California employers face tougher rules on how to classify workers

Golden state employers have tightened their classification of employees and independent contractors after a California Supreme Court ruling last year, but that may be too late to escape liability dating back years for not offering various benefits, experts say.

The 2018 state high court ruling added a stringent test on whether employers can classify workers — often working in the gig economy — as contractors rather than employees, and avoid paying minimum wage and other benefits, but another recent court decision and guidance from the state’s Division of Labor Standards Enforcement may expand the scope of the ruling to include past years. In addition, pending legislation would add workers comp obligations, experts say.

At the federal level, however, a memo from the National Labor Relations Board on Tuesday favored gig economy employers. 

On May 2, the 9th U.S. Circuit Court of Appeals held in Vazquez v. Jan-Pro Franchising Intl. that the 2018 holding by the California Supreme Court in Dynamex Ops. W. Inc. v. Superior Court — which established a new test for determining whether workers were independent contractors or employees under state law — could be retroactively applied. And the May 3 letter from the California DLSE confirmed that the Dynamex decision extends to obligations imposed by the Industrial Welfare Commission wage order, making employers who misclassify workers responsible for California Labor Code obligations such as overtime, minimum wage, reporting time pay, record-keeping, business expense reimbursement and meal and rest periods.

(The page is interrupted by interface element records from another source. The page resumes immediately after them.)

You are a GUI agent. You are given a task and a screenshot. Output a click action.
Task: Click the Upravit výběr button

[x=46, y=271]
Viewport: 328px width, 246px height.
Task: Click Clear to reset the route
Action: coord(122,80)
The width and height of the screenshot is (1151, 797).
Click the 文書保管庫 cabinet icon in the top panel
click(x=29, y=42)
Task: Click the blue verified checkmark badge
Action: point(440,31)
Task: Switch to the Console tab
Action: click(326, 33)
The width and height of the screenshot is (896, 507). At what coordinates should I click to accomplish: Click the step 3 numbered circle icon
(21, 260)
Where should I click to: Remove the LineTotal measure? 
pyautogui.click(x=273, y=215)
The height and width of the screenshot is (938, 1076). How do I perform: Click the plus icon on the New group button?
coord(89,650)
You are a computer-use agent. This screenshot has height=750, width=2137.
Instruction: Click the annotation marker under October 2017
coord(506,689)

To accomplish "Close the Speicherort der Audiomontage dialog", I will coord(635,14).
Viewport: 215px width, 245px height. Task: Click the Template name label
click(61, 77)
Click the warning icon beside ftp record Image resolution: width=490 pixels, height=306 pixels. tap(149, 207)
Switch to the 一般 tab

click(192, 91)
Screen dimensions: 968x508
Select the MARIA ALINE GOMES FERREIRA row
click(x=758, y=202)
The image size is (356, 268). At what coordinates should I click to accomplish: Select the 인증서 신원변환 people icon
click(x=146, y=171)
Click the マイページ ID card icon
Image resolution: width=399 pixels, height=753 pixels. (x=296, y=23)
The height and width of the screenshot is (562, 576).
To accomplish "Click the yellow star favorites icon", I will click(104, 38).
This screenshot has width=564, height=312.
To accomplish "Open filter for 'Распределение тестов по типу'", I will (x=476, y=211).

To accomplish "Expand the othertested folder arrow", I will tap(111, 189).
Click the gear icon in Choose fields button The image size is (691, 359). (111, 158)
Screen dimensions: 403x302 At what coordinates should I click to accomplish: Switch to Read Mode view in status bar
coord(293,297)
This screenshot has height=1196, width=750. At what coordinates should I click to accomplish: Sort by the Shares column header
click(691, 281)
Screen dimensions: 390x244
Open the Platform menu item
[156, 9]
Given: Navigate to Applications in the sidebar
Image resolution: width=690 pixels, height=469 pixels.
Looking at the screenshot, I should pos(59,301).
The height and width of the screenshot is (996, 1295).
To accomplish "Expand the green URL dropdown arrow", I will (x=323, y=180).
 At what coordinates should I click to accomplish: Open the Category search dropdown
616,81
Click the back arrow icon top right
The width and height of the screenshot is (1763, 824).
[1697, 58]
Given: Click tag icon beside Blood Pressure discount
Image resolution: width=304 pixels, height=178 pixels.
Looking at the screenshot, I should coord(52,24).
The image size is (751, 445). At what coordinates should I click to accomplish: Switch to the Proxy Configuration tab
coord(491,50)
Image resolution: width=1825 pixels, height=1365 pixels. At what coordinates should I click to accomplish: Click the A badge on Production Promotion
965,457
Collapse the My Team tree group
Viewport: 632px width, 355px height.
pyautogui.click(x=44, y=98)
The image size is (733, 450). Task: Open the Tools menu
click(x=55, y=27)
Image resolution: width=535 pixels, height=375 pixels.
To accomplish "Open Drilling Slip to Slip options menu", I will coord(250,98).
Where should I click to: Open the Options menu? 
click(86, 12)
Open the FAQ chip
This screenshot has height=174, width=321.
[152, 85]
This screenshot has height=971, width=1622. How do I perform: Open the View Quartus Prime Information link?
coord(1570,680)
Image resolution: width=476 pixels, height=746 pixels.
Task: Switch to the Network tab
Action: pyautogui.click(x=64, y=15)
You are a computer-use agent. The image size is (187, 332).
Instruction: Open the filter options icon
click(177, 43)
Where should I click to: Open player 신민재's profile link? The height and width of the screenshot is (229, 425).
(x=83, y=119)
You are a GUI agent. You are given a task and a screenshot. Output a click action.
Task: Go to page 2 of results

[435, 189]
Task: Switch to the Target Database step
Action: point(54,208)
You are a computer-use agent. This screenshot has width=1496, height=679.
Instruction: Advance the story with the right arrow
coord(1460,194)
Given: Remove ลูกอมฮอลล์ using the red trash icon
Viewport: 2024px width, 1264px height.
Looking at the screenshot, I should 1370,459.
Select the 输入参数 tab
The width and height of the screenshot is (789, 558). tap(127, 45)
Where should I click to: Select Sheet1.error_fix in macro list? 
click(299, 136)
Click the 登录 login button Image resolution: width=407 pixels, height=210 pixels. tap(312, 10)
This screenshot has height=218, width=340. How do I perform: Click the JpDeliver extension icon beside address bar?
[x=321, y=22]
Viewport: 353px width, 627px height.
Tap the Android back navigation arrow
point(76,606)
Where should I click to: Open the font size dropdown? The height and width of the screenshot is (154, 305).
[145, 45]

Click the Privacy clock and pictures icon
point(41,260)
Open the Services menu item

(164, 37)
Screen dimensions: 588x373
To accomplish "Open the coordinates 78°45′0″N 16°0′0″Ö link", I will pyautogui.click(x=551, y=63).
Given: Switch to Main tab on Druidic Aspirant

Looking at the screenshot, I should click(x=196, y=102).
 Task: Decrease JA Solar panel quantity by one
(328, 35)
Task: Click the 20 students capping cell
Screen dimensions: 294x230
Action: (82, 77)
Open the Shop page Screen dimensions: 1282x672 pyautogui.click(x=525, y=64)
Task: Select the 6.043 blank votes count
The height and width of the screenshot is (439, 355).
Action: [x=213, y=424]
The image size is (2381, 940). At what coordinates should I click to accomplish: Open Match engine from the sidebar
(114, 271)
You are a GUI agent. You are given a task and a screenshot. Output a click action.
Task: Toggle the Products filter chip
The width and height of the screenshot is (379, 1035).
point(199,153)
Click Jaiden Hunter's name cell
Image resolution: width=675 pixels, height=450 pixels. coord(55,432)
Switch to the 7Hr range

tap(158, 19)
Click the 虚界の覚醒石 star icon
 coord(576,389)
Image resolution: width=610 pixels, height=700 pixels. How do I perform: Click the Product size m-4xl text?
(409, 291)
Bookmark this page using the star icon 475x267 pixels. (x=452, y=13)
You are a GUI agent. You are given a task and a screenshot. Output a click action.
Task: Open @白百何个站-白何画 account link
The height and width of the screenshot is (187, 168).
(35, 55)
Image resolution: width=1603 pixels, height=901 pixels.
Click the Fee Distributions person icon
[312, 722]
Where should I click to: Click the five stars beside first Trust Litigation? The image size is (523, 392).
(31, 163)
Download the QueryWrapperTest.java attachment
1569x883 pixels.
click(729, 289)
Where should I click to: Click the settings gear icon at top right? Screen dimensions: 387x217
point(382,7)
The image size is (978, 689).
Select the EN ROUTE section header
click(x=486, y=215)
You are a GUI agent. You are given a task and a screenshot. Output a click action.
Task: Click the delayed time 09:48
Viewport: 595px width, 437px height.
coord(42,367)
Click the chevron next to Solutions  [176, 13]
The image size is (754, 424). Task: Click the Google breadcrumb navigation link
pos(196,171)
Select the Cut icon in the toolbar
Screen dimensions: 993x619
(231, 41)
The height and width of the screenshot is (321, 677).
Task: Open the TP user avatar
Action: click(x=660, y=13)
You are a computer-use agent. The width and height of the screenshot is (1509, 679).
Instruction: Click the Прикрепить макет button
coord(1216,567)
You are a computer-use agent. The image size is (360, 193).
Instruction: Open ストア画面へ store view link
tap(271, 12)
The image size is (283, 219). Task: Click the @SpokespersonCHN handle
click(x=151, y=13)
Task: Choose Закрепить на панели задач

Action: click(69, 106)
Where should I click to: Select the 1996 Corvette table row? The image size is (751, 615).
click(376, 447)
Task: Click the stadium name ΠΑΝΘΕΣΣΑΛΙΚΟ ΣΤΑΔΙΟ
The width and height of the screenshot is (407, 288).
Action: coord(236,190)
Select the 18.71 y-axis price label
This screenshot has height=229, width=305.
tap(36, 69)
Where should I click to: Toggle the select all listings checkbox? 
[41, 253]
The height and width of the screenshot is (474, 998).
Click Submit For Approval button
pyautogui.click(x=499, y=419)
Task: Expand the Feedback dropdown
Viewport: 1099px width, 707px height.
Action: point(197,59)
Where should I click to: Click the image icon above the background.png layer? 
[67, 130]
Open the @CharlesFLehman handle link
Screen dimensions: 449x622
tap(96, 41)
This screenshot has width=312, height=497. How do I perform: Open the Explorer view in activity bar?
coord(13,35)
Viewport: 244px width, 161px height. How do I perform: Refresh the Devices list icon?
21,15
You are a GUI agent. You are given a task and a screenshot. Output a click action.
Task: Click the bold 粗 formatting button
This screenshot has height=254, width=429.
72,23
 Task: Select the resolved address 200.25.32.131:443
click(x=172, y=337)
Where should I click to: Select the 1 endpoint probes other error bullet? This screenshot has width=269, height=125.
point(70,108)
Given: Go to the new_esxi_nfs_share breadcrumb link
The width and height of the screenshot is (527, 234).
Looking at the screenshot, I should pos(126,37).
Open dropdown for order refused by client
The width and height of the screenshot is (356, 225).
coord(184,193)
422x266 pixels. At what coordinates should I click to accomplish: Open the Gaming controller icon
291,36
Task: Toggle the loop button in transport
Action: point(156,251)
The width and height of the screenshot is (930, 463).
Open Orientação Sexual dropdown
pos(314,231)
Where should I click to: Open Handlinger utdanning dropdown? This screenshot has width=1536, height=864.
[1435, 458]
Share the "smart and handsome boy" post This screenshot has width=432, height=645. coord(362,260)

“(The Jan-Pro) decision puts a spotlight on proper classification and the tremendous amount of risk that an organization carries with improper classification,” said Justine Phillips, a partner in the San Diego office of Sheppard, Mullin, Richter & Hampton LLP. She said employers who misclassify employees can face “a whole wheel of terribles” including liability for failure to pay minimum wage, offer sick leave, proper withholding, lack of disability and workers compensation and more. With the look-back period established by Jan-Pro, employers could potentially face claims from workers misclassified as far back as four years ago, she said.

Ms. Phillips said audit activity by the state’s Employment Development Department has also drawn more attention to misclassification. Claims filed with the state by independent contractors seeking disability for a workplace injury or unemployment will trigger an automatic and immediate audit, and she said she believes “the EED is considering Dynamex and its progeny to determine proper classification.”

For insurers, the uncertainty surrounding independent workers in the gig economy, where workers often work for several companies, may give some pause and make the job of assessing risk more difficult, said Liz Carabas, Portland, Oregon-based managing principal at insurance brokerage and specialty risk management firm Integro Group Holdings LP.